La communication permet justement de pouvoir expliquer ce que l’on ressent, ce dont on a besoin et elle est d’autant plus importante lorsque nous sommes confinés dans des endroits dont nous ne pouvons pas sortir.

Le confinement va-t-il changer notre manière de communiquer au travail ?

Je pense que oui. Avec le home office, nous avons actuellement la possibilité de comprendre et de voir dans quel environnement l’autre vit grâce à nos conf call, visio et vidéoconférences.

On entend le bruit de ses enfants, on le voit se faire titiller par ses animaux de compagnie, on lui pose des questions sur la façon dont il occupe son temps : nous cassons une barrière ancestrale tout en gardant notre professionnalisme. Il ne s’agit évidemment pas de devenir meilleurs amis mais nous apprenons à connaître nos collègues sous leur vrai jour, nous créons des liens forts entre collaborateurs, ce qui était difficile en temps normal. Et ce qui va changer, ce sera l’après confinement : la conciliation entre cette démarche de connaissance de l’autre et la reprise de notre quotidien professionnel.

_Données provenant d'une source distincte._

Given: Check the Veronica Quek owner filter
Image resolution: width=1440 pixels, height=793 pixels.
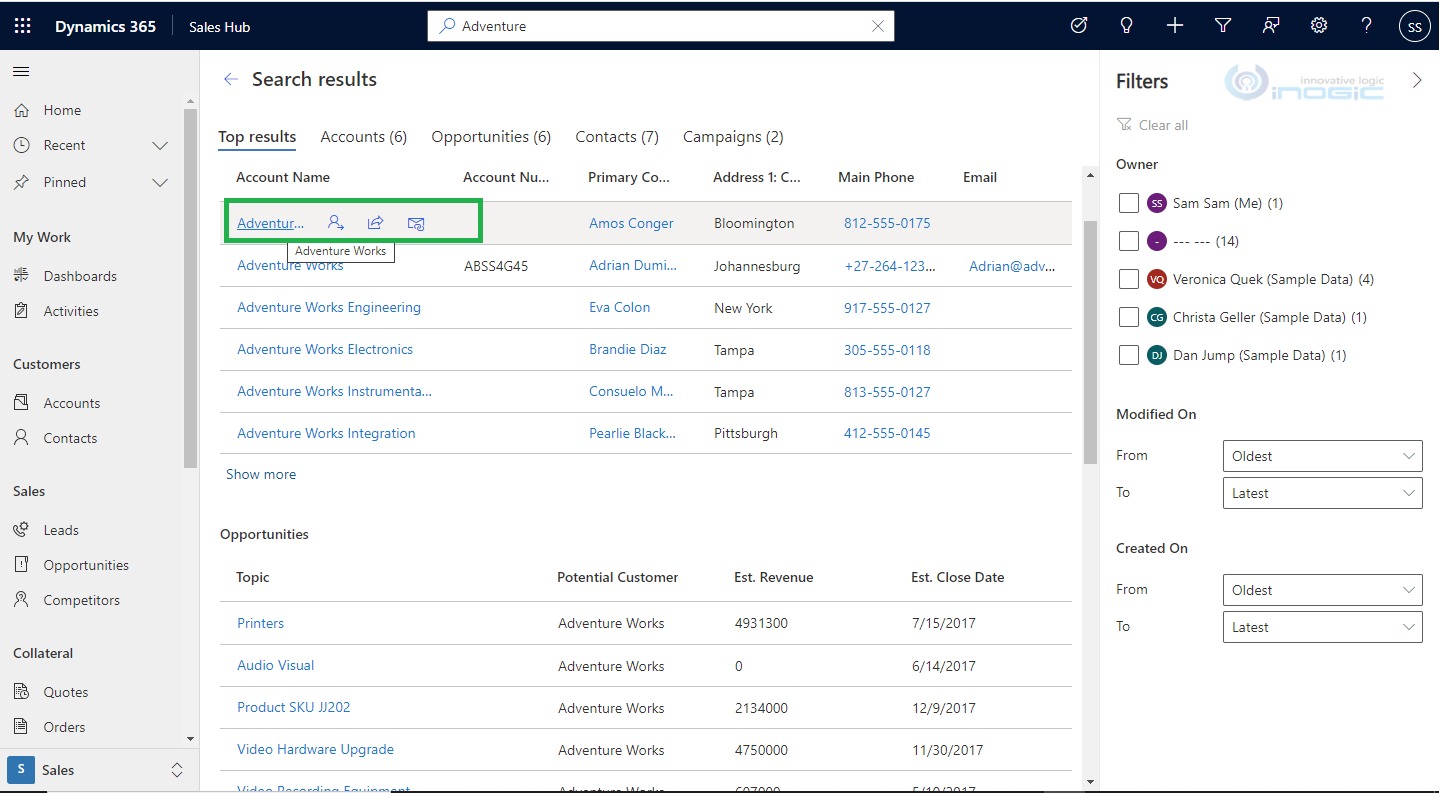Looking at the screenshot, I should (x=1129, y=279).
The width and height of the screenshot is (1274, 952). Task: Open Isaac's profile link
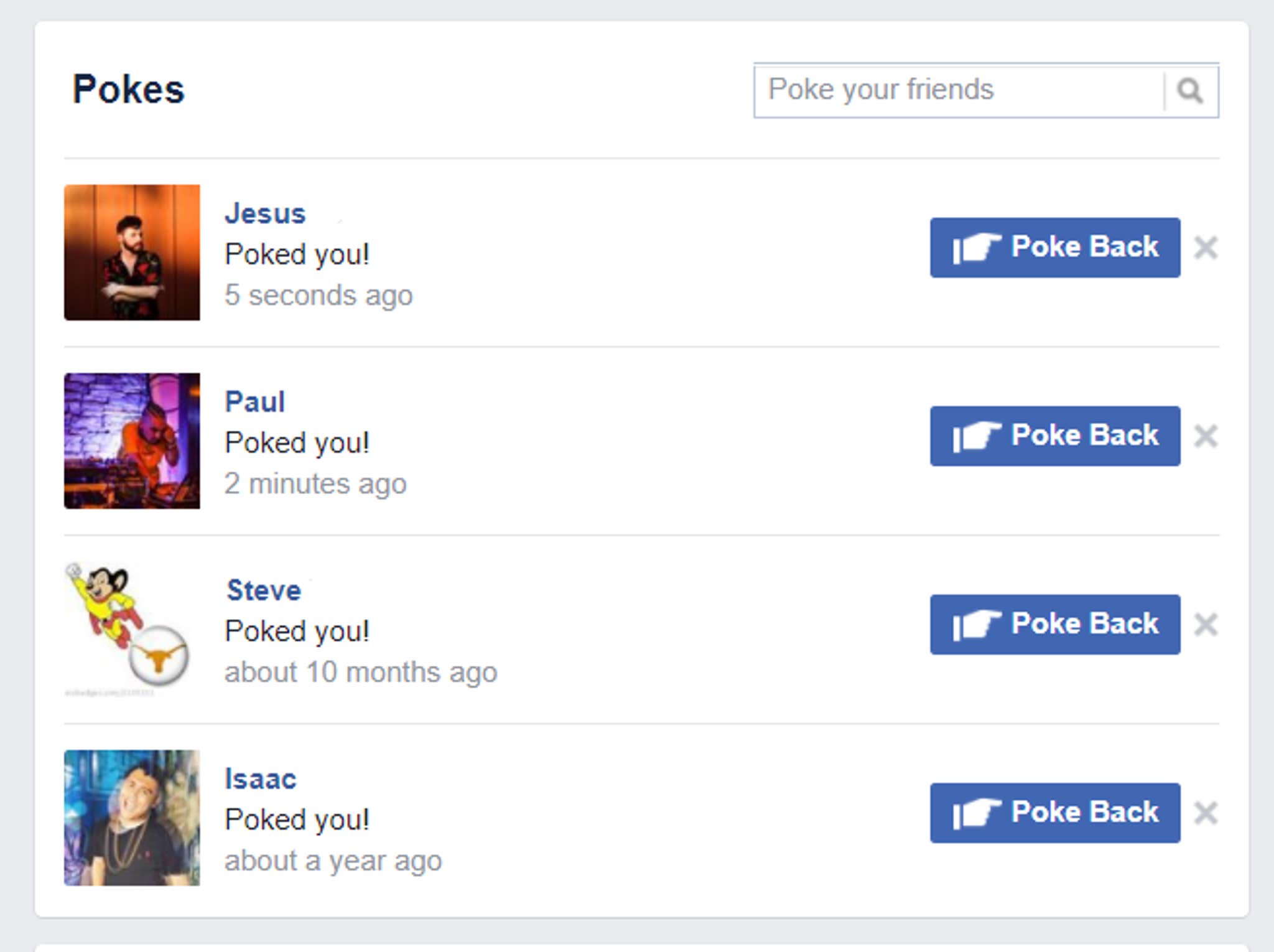pyautogui.click(x=261, y=778)
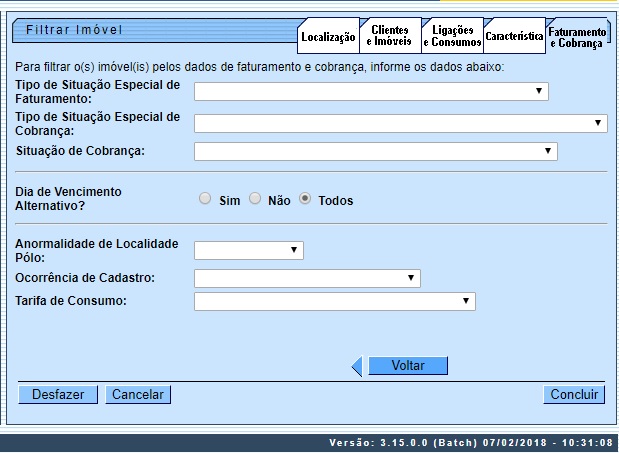Image resolution: width=619 pixels, height=453 pixels.
Task: Expand Tipo de Situação Especial de Cobrança dropdown
Action: point(400,124)
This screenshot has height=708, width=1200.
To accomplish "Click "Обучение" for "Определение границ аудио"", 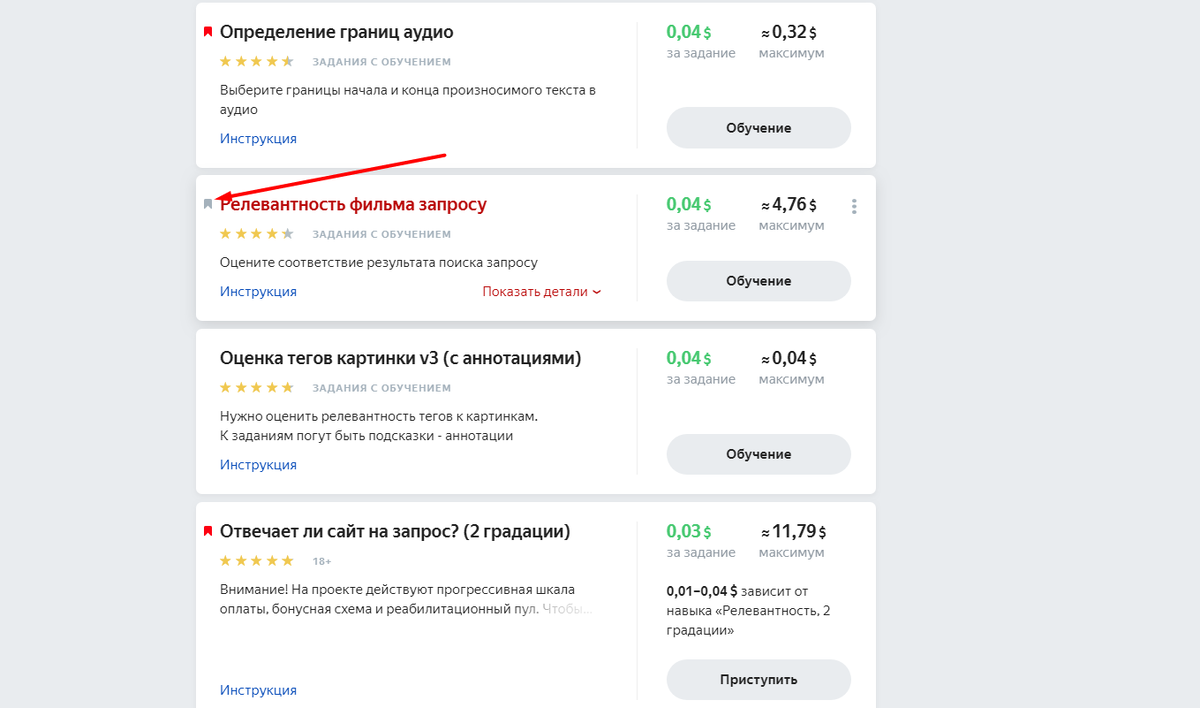I will point(758,128).
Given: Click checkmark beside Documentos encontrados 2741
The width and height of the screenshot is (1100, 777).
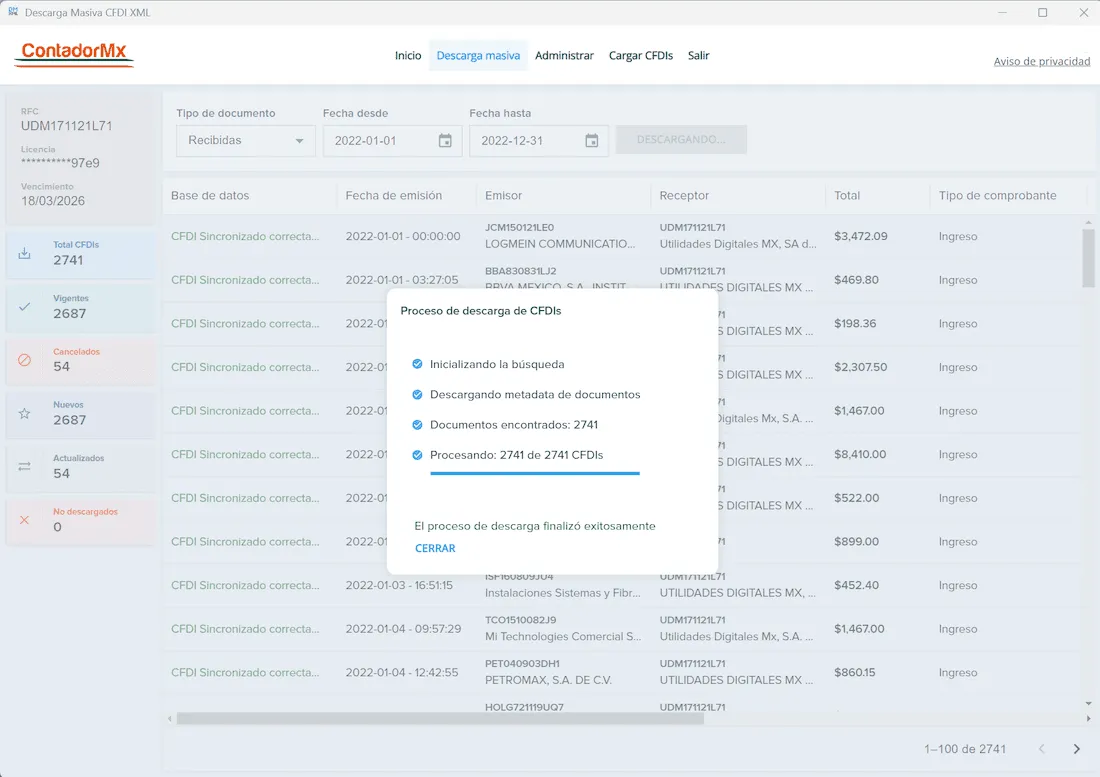Looking at the screenshot, I should [x=417, y=423].
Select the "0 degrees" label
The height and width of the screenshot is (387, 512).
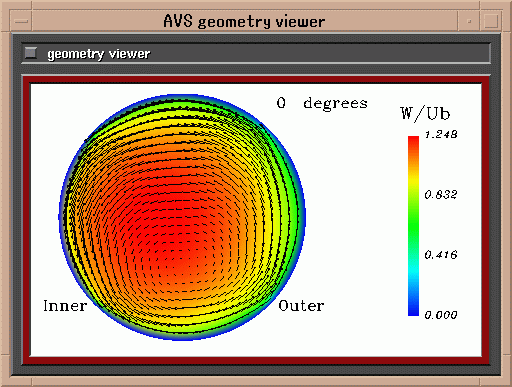point(322,103)
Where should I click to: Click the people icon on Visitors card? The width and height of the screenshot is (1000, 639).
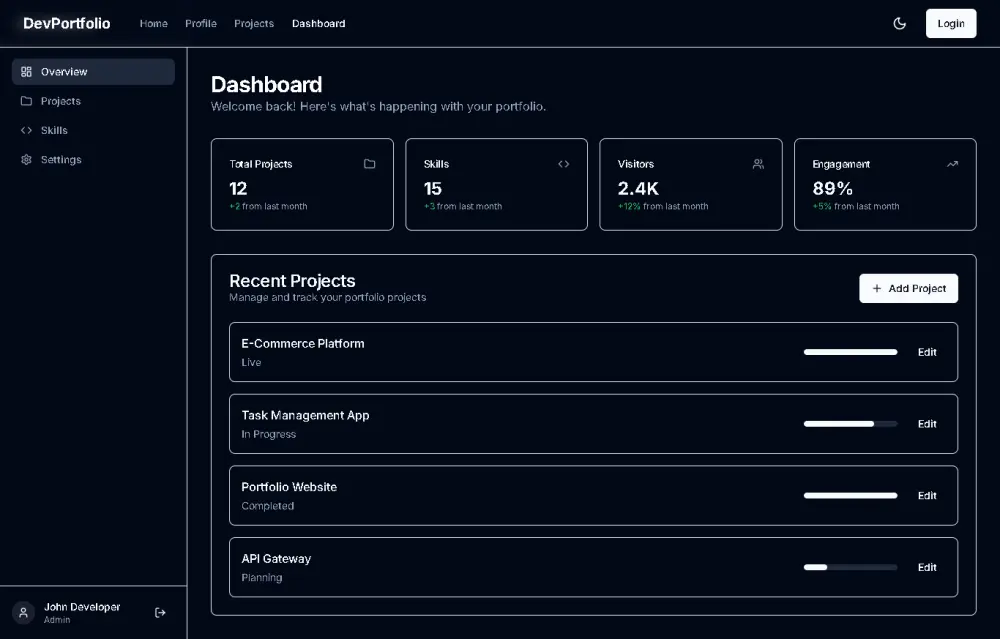pyautogui.click(x=758, y=164)

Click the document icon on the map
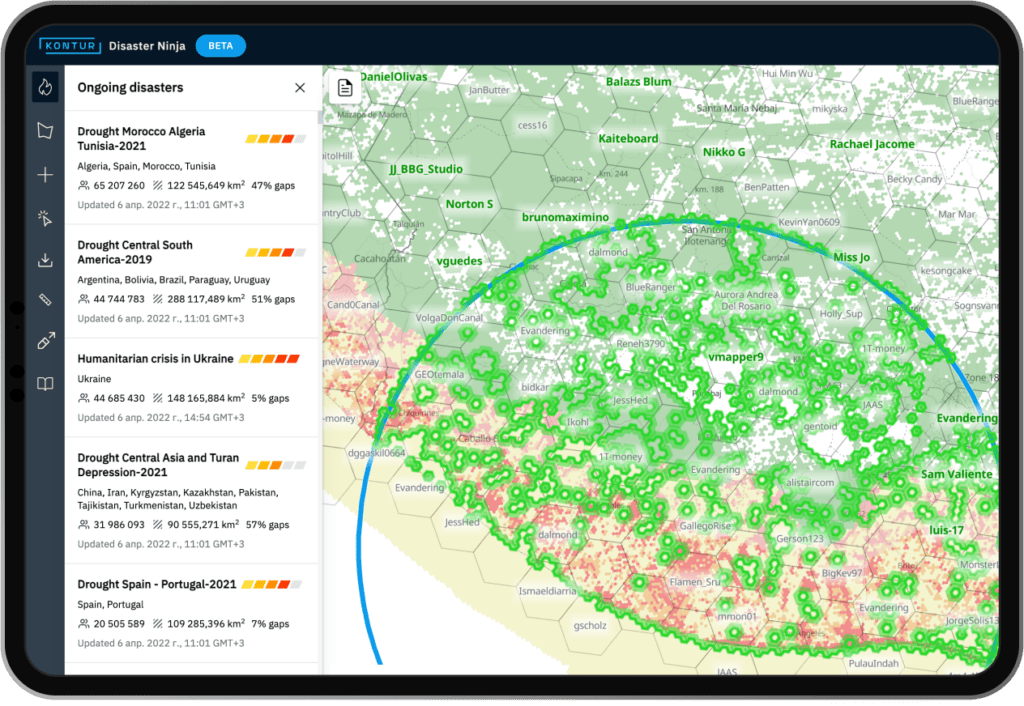(345, 88)
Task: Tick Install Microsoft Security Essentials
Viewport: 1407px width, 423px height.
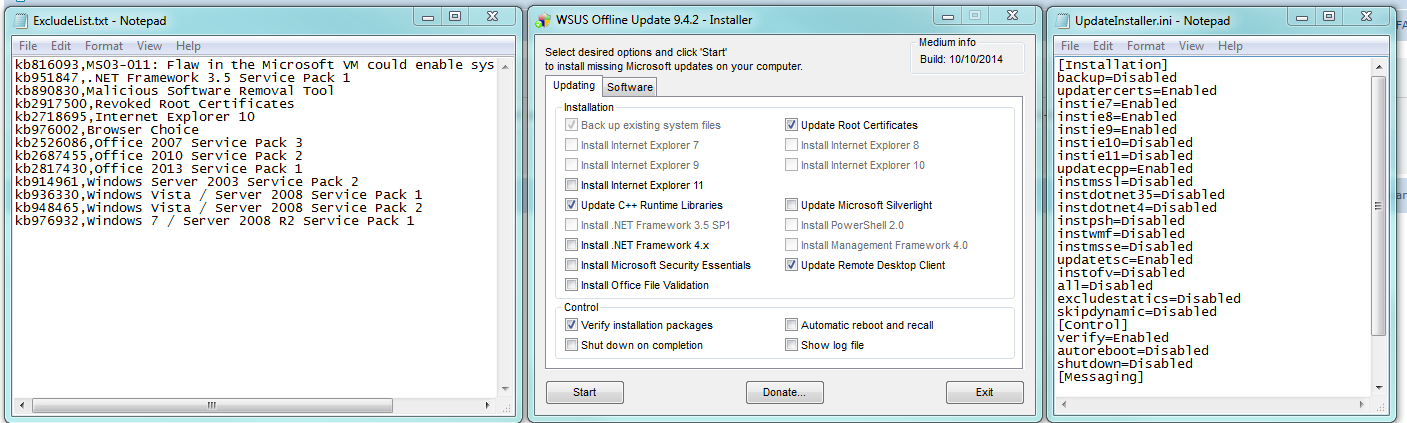Action: (572, 265)
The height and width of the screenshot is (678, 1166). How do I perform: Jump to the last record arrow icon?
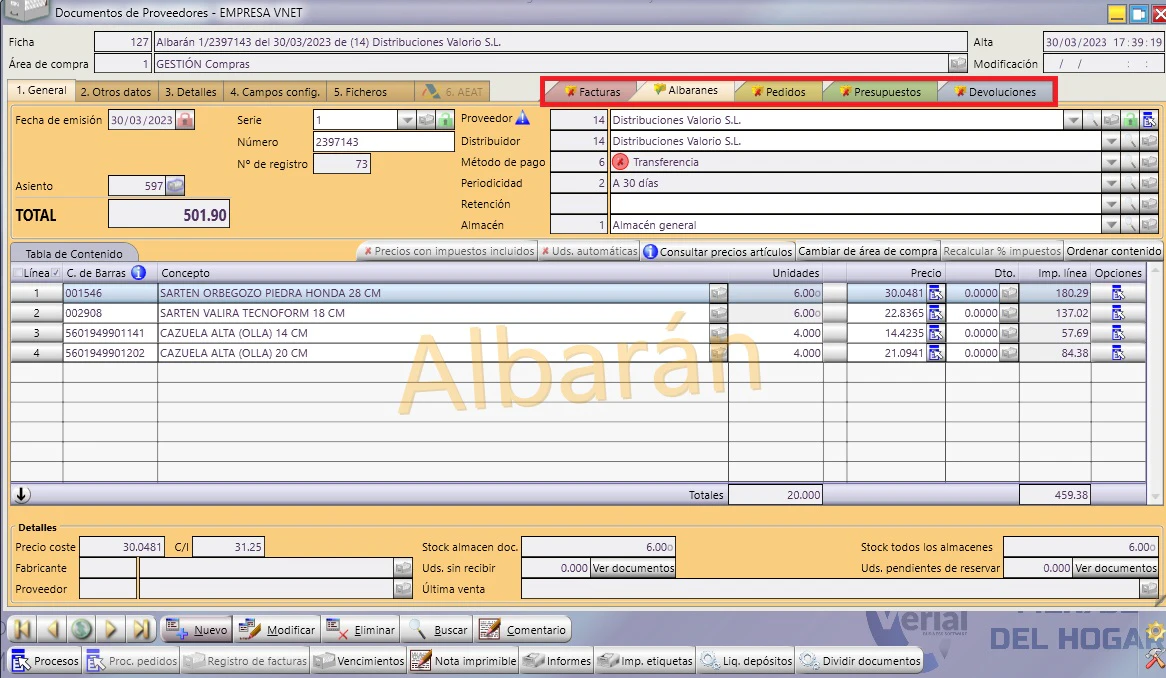coord(141,630)
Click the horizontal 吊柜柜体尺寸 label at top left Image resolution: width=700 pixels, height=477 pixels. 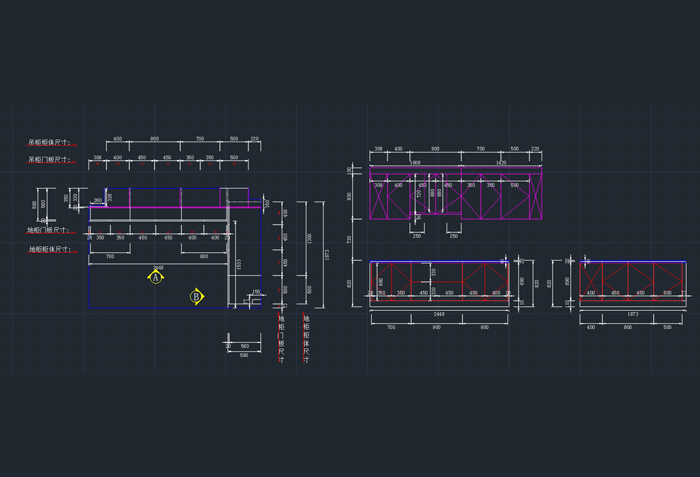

Et je suis convaincu que c’est une opportunité merveilleuse ! Nous allons pouvoir accorder de la valeur aux besoins et aux émotions de nos collaborateurs pour ainsi recadrer les raisons et les motivations qui poussent chaque salarié à travailler dans l’entreprise. Si nous gardons cette communication en bonne intelligence, nous allons pouvoir fluidifier les échanges, éviter les non-dits qui créent énormément de frustrations et de malaises à l’origine de burnout ou de démissions. Nous allons pouvoir reshape : redonner forme à l’entreprise pour lui donner un dynamisme nouveau.

Qu’est-ce que la Communication Non Violente ?

La Communication Non Violente (CNV) est une méthodologie développée dans les années 1960 aux États-Unis pour désamorcer des situations de crise par de simples dialogues, mais aussi les tuer dans l’œuf grâce à quatre phases successives : observation, expression, compréhension et formulation.

D’après le principe de la Communication Non Violente, notre violence envers l’autre est en réalité le fruit d’une inadéquation entre qui nous sommes, ce que nous vivons, ce que nous faisons au jour le jour et ce que nous ressentons réellement : nos besoins, nos émotions, nos priorités profondes.

Grâce à cette pratique, l’individu est en mesure de clarifier l’origine de ses sentiments ainsi que ceux de son interlocuteur en fonction du contexte, décoder les fondements de son agressivité et mettre en lumière ses réelles motivations. Par conséquent, il va apprendre à mieux se connaître à la base et comprendre ce qui influence en lui son comportement et ses réactions.

L’objectif de la Communication Non Violente est cette compréhension objective qui permettra ensuite de formuler une véritable solution de sortie de crise. La CNV est utile pour régler des différends aussi bien sociétaux, professionnels que personnels.

Méthodologie de la CNV

Face à une situation de crise, la Communication Non Violente s’appuie sur la pratique régulière puis automatique d’une méthodologie très simple appelée l’OSBD : Observation, Sentiment, Besoin, Demande.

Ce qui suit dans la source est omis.